◆ DIRECTIVE
Reproduce each of the items below word for word, leaving out the pictures.

◆ SUPPLIED INFORMATION
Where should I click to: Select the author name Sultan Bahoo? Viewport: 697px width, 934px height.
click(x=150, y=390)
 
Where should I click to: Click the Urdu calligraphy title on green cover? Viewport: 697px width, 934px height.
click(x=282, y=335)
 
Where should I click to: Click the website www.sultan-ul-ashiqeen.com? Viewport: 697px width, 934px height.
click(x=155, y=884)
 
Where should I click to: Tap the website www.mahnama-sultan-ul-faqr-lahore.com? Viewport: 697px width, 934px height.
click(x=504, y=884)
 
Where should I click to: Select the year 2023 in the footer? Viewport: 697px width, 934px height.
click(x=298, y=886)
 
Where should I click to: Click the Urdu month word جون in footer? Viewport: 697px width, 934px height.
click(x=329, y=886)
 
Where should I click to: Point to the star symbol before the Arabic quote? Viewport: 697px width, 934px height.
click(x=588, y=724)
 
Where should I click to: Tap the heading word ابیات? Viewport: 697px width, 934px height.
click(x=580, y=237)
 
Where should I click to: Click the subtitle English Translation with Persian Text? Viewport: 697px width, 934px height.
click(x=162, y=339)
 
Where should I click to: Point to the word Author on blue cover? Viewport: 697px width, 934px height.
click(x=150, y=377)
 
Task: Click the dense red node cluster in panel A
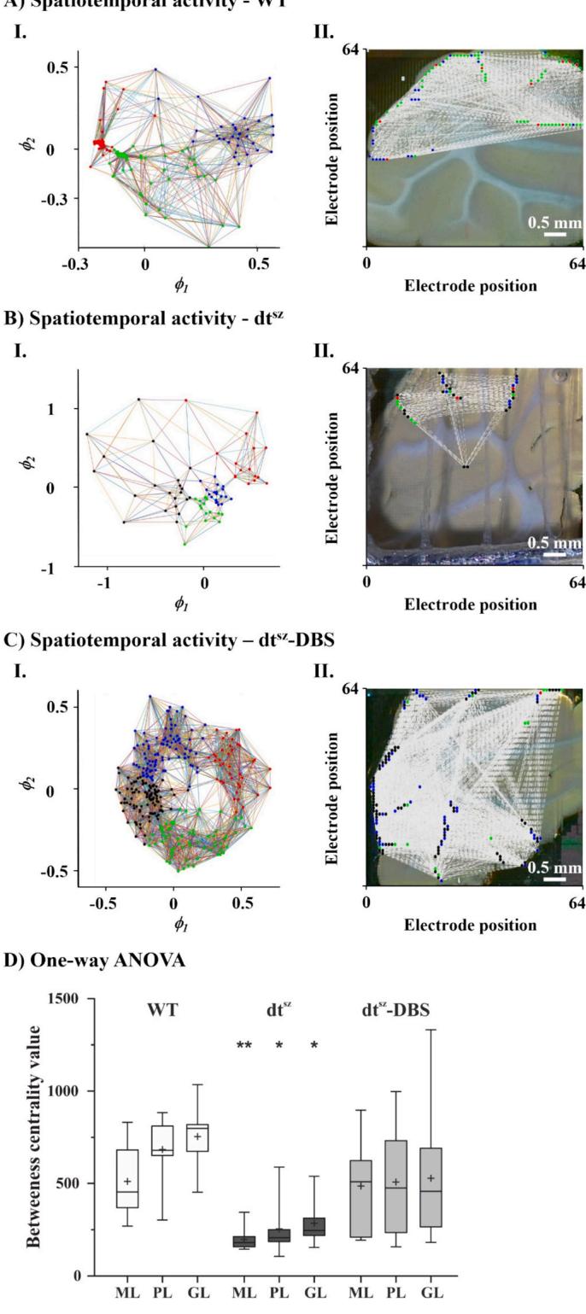100,143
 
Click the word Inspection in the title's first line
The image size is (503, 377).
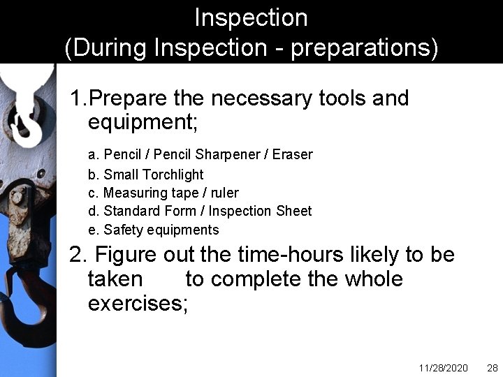point(251,17)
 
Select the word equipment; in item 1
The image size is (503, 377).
point(143,123)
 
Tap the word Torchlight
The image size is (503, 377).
point(171,175)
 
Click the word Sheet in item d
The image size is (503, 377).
point(295,211)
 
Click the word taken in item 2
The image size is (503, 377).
point(115,279)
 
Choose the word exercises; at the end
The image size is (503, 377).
point(138,304)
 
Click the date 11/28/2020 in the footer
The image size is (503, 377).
point(444,367)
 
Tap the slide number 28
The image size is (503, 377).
point(492,367)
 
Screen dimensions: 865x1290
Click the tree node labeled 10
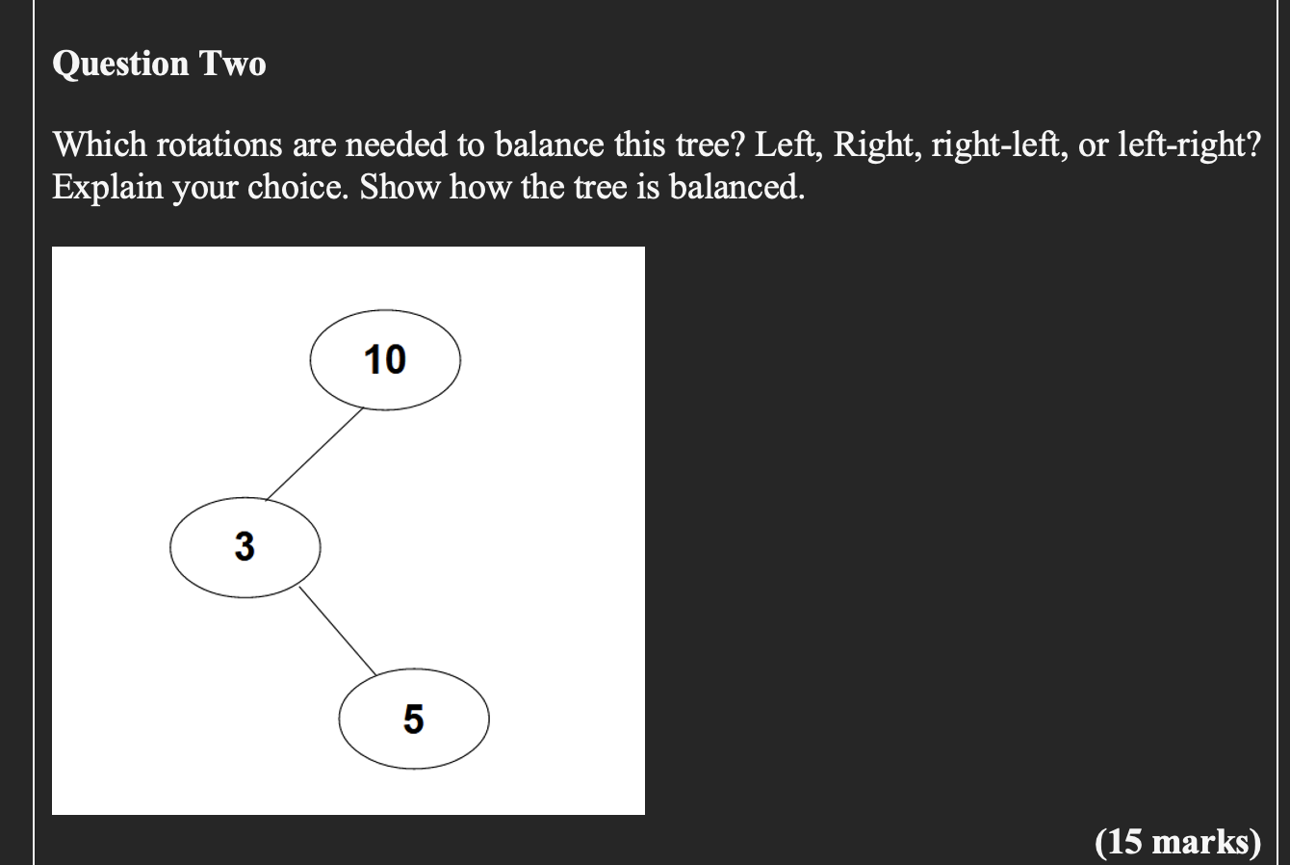[385, 359]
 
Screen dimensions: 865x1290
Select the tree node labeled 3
[245, 547]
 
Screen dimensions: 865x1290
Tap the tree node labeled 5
[414, 720]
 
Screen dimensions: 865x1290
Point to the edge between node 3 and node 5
[337, 630]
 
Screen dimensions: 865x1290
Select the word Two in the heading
[232, 64]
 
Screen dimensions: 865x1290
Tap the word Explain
[107, 187]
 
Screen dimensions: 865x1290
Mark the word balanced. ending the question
[735, 187]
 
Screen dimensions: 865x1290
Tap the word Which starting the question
[99, 145]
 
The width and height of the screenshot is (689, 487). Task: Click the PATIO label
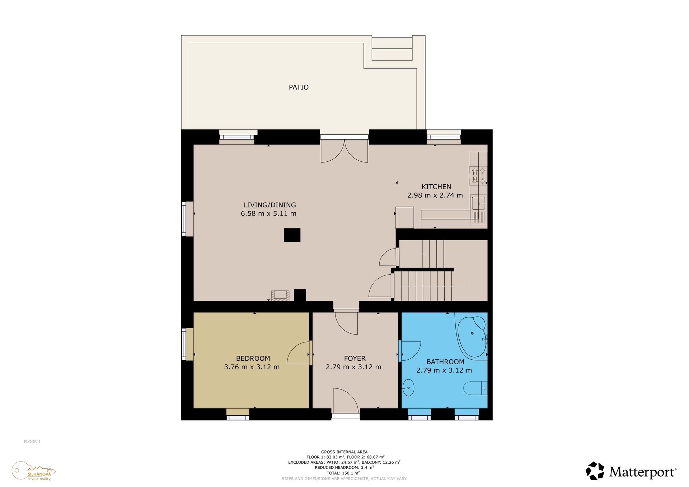pos(299,87)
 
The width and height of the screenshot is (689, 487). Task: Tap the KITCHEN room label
pos(436,187)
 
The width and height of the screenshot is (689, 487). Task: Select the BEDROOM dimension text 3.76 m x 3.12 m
pos(252,367)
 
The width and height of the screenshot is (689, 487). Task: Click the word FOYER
pos(355,358)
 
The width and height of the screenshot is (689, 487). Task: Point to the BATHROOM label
pos(445,362)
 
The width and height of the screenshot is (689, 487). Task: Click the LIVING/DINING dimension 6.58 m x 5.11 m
pos(269,214)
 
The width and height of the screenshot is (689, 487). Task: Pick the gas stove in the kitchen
pos(478,176)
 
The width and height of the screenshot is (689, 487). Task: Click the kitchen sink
pos(479,203)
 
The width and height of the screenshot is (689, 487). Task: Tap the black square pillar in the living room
pos(292,235)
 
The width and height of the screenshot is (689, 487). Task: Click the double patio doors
pos(344,151)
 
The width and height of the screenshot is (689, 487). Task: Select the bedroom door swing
pos(299,353)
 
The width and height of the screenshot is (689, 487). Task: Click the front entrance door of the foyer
pos(346,401)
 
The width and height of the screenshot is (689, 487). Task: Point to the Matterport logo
pos(631,471)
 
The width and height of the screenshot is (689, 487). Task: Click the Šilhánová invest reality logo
pos(34,471)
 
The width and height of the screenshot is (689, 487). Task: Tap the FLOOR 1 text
pos(32,441)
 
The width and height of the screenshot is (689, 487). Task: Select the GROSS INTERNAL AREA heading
pos(344,452)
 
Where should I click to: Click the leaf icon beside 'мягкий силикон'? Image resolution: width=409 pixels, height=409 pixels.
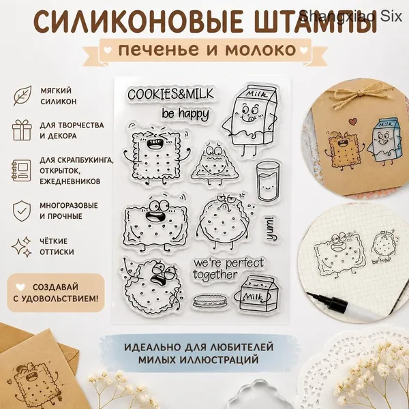[x=22, y=95]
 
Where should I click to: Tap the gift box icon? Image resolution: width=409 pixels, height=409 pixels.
[x=22, y=130]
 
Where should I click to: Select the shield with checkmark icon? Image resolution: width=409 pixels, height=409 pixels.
[x=22, y=211]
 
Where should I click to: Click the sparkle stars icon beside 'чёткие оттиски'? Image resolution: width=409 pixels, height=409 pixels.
[x=21, y=246]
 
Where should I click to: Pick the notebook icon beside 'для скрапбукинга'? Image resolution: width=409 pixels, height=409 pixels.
[x=21, y=170]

◆ RESPONSE
Where should I click to: Select the author name Sultan Bahoo? Viewport: 697px width, 934px height.
click(x=150, y=390)
 
Where should I click to: Click the Urdu calligraphy title on green cover? Viewport: 697px width, 934px height.
click(x=282, y=335)
 
Where should I click to: Click the website www.sultan-ul-ashiqeen.com? Viewport: 697px width, 934px height.
click(x=155, y=884)
 
Where should I click to: Tap the website www.mahnama-sultan-ul-faqr-lahore.com? Viewport: 697px width, 934px height.
click(x=504, y=884)
 
Where should I click to: Select the year 2023 in the footer? Viewport: 697px width, 934px height.
click(x=298, y=886)
 
Where should I click to: Click the Urdu month word جون in footer? Viewport: 697px width, 934px height.
click(x=329, y=886)
 
Where should I click to: Point to the star symbol before the Arabic quote? Viewport: 697px width, 934px height.
click(x=588, y=724)
 
Where should I click to: Tap the heading word ابیات? Viewport: 697px width, 934px height.
click(x=580, y=237)
 
Where should I click to: Click the subtitle English Translation with Persian Text? Viewport: 697px width, 934px height.
click(x=162, y=339)
 
Where should I click to: Point to the word Author on blue cover? Viewport: 697px width, 934px height.
click(x=150, y=377)
 
Task: Click the dense red node cluster in panel A
100,143
 
Click the word Inspection in the title's first line
The image size is (503, 377).
point(251,17)
 
Select the word equipment; in item 1
The image size is (503, 377).
point(143,123)
 
Tap the word Torchlight
The image size is (503, 377).
point(171,175)
 
Click the word Sheet in item d
The image size is (503, 377).
point(295,211)
 
Click the word taken in item 2
The image size is (503, 377).
point(115,279)
 
Choose the word exercises; at the end
The image size is (503, 377).
point(138,304)
 
Click the date 11/28/2020 in the footer
The image size is (503, 377).
point(444,367)
 
Tap the slide number 28
The image size is (503, 377).
point(492,367)
 
Screen dimensions: 865x1290
Click the tree node labeled 10
[385, 359]
 
Screen dimensions: 865x1290
Select the tree node labeled 3
[245, 547]
 
Screen dimensions: 865x1290
Tap the tree node labeled 5
[414, 720]
 
Screen dimensions: 865x1290
Point to the edge between node 3 and node 5
[337, 630]
 
Screen dimensions: 865x1290
Select the word Two in the heading
[232, 64]
 
Screen dimensions: 865x1290
Tap the word Explain
[107, 187]
 
Screen dimensions: 865x1290
Mark the word balanced. ending the question
[735, 187]
 
Screen dimensions: 865x1290
Tap the word Which starting the question
[99, 145]
 
The width and height of the screenshot is (689, 487). Task: Click the PATIO label
pos(299,87)
 
The width and height of the screenshot is (689, 487). Task: Tap the KITCHEN room label
pos(436,187)
 
The width and height of the screenshot is (689, 487). Task: Select the BEDROOM dimension text 3.76 m x 3.12 m
pos(252,367)
 
The width and height of the screenshot is (689, 487). Task: Click the word FOYER
pos(355,358)
 
The width and height of the screenshot is (689, 487). Task: Point to the BATHROOM label
pos(445,362)
 
The width and height of the screenshot is (689, 487). Task: Click the LIVING/DINING dimension 6.58 m x 5.11 m
pos(269,214)
 
The width and height of the screenshot is (689, 487). Task: Pick the gas stove in the kitchen
pos(478,176)
 
The width and height of the screenshot is (689, 487). Task: Click the kitchen sink
pos(479,203)
 
The width and height of the screenshot is (689, 487). Task: Tap the black square pillar in the living room
pos(292,235)
 
The width and height of the screenshot is (689, 487). Task: Click the double patio doors
pos(344,151)
 
The width and height of the screenshot is (689, 487). Task: Select the bedroom door swing
pos(299,353)
 
The width and height of the screenshot is (689, 487). Task: Click the front entrance door of the foyer
pos(346,401)
 
The width and height of the screenshot is (689, 487). Task: Point to the Matterport logo
pos(631,471)
 
The width and height of the screenshot is (689, 487). Task: Click the Šilhánová invest reality logo
pos(34,471)
 
The width and height of the screenshot is (689, 487). Task: Tap the FLOOR 1 text
pos(32,441)
 
The width and height of the screenshot is (689, 487). Task: Select the GROSS INTERNAL AREA heading
pos(344,452)
 
Where should I click to: Click the leaf icon beside 'мягкий силикон'? Image resolution: width=409 pixels, height=409 pixels.
[x=22, y=95]
 
Where should I click to: Tap the gift box icon? Image resolution: width=409 pixels, height=409 pixels.
[x=22, y=130]
 
Where should I click to: Select the shield with checkmark icon? Image resolution: width=409 pixels, height=409 pixels.
[x=22, y=211]
 
Where should I click to: Click the sparkle stars icon beside 'чёткие оттиски'? Image resolution: width=409 pixels, height=409 pixels.
[x=21, y=246]
 
Where should I click to: Pick the notebook icon beside 'для скрапбукинга'? Image resolution: width=409 pixels, height=409 pixels.
[x=21, y=170]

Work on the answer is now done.